Beyond the core chatbot, developed internal LLM tooling including a Slack bot for quick queries, a knowledge base management UI, and automated deployment pipelines.
Challenge
The client's knowledge base was scattered across thousands of documents in various formats. Employees spent significant time searching for information, and institutional knowledge was often locked in the heads of senior staff.

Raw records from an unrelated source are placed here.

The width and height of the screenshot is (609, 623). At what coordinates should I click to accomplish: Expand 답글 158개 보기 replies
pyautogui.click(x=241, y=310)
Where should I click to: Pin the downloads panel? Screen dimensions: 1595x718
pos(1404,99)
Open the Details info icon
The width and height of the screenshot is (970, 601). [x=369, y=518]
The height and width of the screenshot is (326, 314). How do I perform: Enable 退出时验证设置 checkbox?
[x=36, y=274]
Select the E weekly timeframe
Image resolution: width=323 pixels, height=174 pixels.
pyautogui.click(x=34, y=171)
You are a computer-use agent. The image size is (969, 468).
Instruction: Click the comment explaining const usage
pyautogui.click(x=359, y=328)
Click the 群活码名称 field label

Specific challenges included:
- Excel files with complex structures and embedded business logic
- Legacy documents with inconsistent formatting
- Need for accurate citations and source references
- Multi-language support (Japanese and English)
Solution
1. Semantic Chunking Pipeline
Developed custom chunking strategies for different document types. For Excel files, built a tool that understands table structures, preserves relationships between cells, and extracts meaningful chunks that maintain context.
2. RAG Architecture
Implemented a hybrid search approach combining dense vector embeddings with BM25 keyword search. The retrieval pipeline uses re-ranking to improve relevance, especially for domain-specific queries.
3. Chatbot Interface
Built a conversational interface using LangChain that maintains context across turns, provides source citations, and gracefully handles queries outside its knowledge base.
4. Internal Tooling
Beyond the main chatbot, created:
- Slack Bot: Quick Q&A directly in team channels
- Knowledge Base UI: Document upload, tagging, and management
- Deploy Pipeline: Automated testing and deployment for model updates
Infrastructure
Cloud-native architecture on Azure with infrastructure as code:
- Compute: Azure Container Apps for scalable API hosting
- Vector Store: Azure AI Search for embedding storage and retrieval
- Storage: Azure Blob Storage for document management
- IaC: Terraform modules for consistent environment provisioning
Results
The system has become a critical part of the client's daily operations:
- Average time to find information reduced from 15 minutes to under 30 seconds
- 85% of queries answered accurately without human intervention
- Onboarding time for new employees reduced significantly
- Knowledge documentation improved as gaps were identified
Technology Stack
Backend
- Python
- FastAPI
- LangChain
AI/ML
- OpenAI API
- Azure AI Search
- Embeddings
Infrastructure
- Azure
- Terraform
- Docker
DevOps
- GitHub Actions
- Container Apps
- Blob Storage